Comparative investigation on interaction mechanism and native conformation of human serum albumin with organometallic iridium(III) complexes via spectroscopic and electrochemical approaches

Abstract

Organometallic iridium(III) complexes, as high-efficient phototherapic drugs for cancer therapy and tumor treatment, have attracted widespread interest in diverse areas. To further clarify the biological functions of iridium(III) complexes, the interaction mechanism and native conformation of human serum albumin (HSA) affected by three organometallic iridium(III) complexes containing curcuminoid ligands were systematically and comparably investigated via various spectroscopic and electrochemical approaches.
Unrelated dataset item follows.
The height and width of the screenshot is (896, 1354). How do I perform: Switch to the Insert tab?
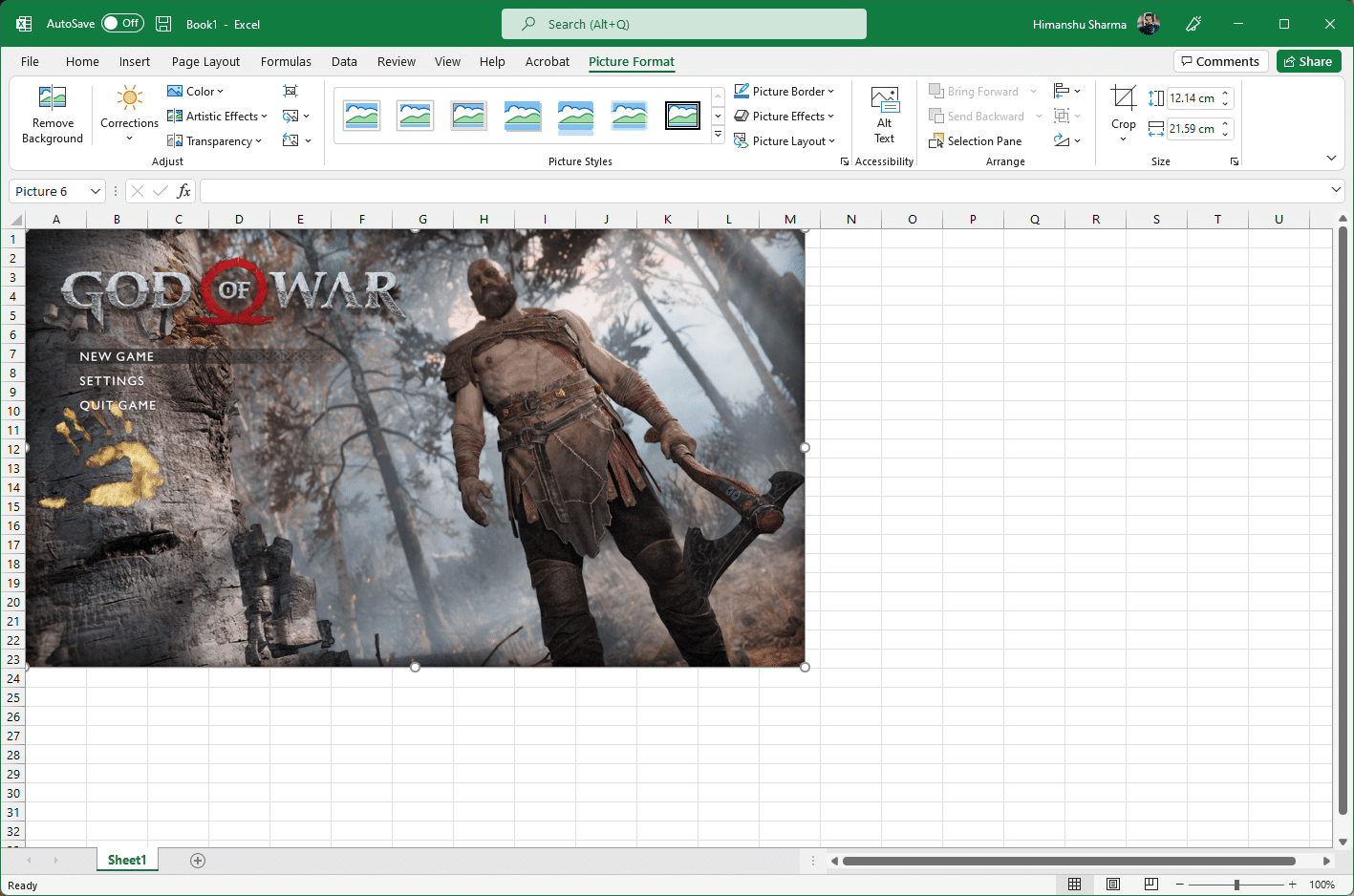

The results revealed that three iridium(III) complexes reacted with HSA tightly at its Sudlow's site I under the binding forces of van der Waals interaction, protonation, and hydrogen bond, leading to the hypochromic effect in the absorption spectrum of HSA and the static quenching in the intrinsic fluorescence of HSA. Three iridium(III) complexes disturbed the native conformation of HSA by reducing its α-helical content, finally reducing the melting temperature and the thermal stability of HSA. In comparison, the iridium(III) complex containing curcuminoid ligand with bigger spatial steric-hindrance effect and stronger chemical polarity was prone to binding with HSA more tightly and subsequently affecting its native conformation and biological function more prominently. This research finding reveals the interaction mechanisms of organometallic iridium(III) complexes with HSA and evaluates the function of curcuminoid ligands during their binding interactions, which pays the way for the targeted design and the potential application of novel iridium(III) complexes in biological fields.